Last edited: Apr 29, 2005
15. Apr 29, 2005

### Hurkyl

Staff Emeritus
Not the way the problem is stated...

16. Apr 29, 2005

### mansi

f being a homeomorphism...implies that f is invertible....

17. Apr 29, 2005

### Hurkyl

Staff Emeritus
The question was stated:

"That is, given that for every subset K that if K is compact then f(K) is compact, and vice versa, does it follow that f is an homeomorpism?"

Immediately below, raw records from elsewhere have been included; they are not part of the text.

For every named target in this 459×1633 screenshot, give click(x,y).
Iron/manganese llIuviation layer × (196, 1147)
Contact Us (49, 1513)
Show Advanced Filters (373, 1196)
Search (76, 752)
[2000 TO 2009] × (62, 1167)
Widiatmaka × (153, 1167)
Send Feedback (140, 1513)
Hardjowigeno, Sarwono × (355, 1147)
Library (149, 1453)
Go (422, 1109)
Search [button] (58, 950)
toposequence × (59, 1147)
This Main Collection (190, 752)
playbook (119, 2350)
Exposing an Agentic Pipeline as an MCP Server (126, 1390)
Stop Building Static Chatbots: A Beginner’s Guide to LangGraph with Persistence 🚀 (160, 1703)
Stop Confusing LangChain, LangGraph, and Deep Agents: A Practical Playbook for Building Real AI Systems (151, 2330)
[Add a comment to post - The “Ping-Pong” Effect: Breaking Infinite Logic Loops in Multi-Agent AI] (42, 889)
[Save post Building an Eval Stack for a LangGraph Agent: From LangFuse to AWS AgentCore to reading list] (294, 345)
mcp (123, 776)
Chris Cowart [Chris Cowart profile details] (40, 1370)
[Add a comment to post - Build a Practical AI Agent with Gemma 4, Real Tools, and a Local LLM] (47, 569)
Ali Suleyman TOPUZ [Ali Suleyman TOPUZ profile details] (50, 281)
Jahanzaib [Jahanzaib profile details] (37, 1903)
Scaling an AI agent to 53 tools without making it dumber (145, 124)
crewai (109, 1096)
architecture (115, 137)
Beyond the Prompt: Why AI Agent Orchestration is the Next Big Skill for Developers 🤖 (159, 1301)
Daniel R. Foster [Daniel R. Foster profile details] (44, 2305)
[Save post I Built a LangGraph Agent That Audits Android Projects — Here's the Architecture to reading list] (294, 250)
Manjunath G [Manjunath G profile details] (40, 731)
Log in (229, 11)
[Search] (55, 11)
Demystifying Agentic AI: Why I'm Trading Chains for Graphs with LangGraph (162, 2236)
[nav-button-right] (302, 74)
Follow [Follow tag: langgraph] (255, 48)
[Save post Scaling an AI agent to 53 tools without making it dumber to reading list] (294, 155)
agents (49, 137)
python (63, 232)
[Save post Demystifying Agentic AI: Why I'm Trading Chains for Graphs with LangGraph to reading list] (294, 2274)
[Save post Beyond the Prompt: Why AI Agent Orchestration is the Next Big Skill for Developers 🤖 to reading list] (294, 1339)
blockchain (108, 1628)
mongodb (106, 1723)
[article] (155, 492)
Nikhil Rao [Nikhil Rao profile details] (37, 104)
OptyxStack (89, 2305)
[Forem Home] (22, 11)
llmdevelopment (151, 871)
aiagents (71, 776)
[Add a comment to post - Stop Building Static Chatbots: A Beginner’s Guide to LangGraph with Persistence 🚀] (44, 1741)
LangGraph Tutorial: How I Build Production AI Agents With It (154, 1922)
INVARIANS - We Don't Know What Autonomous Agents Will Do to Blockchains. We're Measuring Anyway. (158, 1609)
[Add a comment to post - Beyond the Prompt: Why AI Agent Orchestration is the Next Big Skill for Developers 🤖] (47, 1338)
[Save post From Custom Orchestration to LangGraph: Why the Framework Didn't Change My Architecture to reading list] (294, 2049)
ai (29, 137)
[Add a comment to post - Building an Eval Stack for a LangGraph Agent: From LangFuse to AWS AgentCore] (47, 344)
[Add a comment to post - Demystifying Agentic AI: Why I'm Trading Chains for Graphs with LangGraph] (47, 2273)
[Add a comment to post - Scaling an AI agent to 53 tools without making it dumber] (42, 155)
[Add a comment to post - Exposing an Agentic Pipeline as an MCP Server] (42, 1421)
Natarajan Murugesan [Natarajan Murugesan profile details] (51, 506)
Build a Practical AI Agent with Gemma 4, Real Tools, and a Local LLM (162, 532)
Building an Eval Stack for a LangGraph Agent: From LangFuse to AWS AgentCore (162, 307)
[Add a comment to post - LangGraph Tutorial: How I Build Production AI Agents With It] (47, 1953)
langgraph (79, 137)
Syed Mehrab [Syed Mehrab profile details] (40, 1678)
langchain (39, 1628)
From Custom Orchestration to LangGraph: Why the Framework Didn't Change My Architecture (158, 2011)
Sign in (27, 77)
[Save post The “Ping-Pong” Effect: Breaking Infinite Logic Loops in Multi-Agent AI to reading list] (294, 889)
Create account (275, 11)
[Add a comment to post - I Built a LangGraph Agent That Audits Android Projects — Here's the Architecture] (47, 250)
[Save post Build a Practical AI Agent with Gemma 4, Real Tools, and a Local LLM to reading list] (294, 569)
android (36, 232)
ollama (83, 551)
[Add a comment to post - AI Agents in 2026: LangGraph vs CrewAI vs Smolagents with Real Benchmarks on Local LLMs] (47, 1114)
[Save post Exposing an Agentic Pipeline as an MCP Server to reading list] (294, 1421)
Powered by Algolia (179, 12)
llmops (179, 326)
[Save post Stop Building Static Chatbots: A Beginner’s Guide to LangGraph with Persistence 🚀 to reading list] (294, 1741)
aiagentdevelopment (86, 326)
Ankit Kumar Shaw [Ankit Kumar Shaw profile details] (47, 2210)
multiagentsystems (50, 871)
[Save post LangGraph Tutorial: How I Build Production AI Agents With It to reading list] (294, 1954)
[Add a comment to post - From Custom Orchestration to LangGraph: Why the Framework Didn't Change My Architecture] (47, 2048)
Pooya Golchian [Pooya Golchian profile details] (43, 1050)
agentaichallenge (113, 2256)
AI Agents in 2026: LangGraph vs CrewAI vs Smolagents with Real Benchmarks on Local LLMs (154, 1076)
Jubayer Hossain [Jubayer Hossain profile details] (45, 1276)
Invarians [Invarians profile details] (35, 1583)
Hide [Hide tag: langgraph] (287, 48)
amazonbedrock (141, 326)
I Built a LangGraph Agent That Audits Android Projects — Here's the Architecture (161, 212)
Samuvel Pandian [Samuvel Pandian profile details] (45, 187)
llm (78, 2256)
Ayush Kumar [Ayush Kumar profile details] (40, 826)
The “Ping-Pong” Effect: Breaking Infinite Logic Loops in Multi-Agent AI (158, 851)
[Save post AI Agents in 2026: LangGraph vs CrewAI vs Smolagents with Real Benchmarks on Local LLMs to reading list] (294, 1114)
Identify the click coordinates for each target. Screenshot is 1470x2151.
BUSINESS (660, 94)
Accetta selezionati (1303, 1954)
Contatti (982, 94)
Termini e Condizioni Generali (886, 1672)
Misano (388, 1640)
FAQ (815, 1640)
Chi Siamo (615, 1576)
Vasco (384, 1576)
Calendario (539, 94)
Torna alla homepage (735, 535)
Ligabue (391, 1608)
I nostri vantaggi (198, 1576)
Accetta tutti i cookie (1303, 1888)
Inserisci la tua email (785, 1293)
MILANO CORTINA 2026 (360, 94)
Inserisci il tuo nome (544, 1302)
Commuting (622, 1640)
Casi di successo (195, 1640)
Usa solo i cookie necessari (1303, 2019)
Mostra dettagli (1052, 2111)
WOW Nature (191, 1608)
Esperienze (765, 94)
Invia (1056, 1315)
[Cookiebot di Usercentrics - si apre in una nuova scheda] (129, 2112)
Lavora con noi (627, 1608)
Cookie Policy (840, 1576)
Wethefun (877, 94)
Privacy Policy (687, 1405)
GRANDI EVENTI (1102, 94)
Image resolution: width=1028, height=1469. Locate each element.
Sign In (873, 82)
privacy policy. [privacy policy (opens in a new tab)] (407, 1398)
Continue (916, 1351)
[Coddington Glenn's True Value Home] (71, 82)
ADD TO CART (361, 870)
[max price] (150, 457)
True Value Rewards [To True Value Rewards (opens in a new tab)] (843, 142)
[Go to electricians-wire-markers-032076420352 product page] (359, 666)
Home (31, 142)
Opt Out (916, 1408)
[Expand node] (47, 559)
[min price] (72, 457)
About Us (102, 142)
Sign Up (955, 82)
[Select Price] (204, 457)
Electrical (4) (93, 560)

The goal was to prove f is a homeomorphism, not to assume it. :tongue2:

Anyways, the finite topological space is easily rectifiable to be a bijection -- simply pick any two nonhomeomorphic spaces of the same finite cardinality. Say... {0, 1} with the discrete and indiscrete topologies.

18. Apr 29, 2005

### mansi

yeah...you're right...

19. Apr 30, 2005

### matt grime

But the question as you state it Hurkyl is trivially false. If we don't allow the extra hypothesis that f is invertible as a set map, then pretty much an inclusion will suffice.

The original question talked bout one toone and onto homeomorphisms, as if there were homeos that weren't bijections, and it implicityl assumed it was a metric space. I think we ought to assume the question requires f to at least be a bijection, otherwise, as I say, it is vacuously false.

Last edited: Apr 30, 2005
20. Apr 30, 2005

### Hurkyl

Staff Emeritus
That's why I revised my counterexample to be a set bijection.

Well, there's another way to revise the question:

Given a function f:X-->Y, is:
For any subset S of X, S is compact iff f(S) is compact.
For any subset T of Y, T is compact iff f-1(T) is compact.
equivalent to
Then f is a homeomorphism.

I'm having difficulty coming up with a counterexample when X and Y are infinite.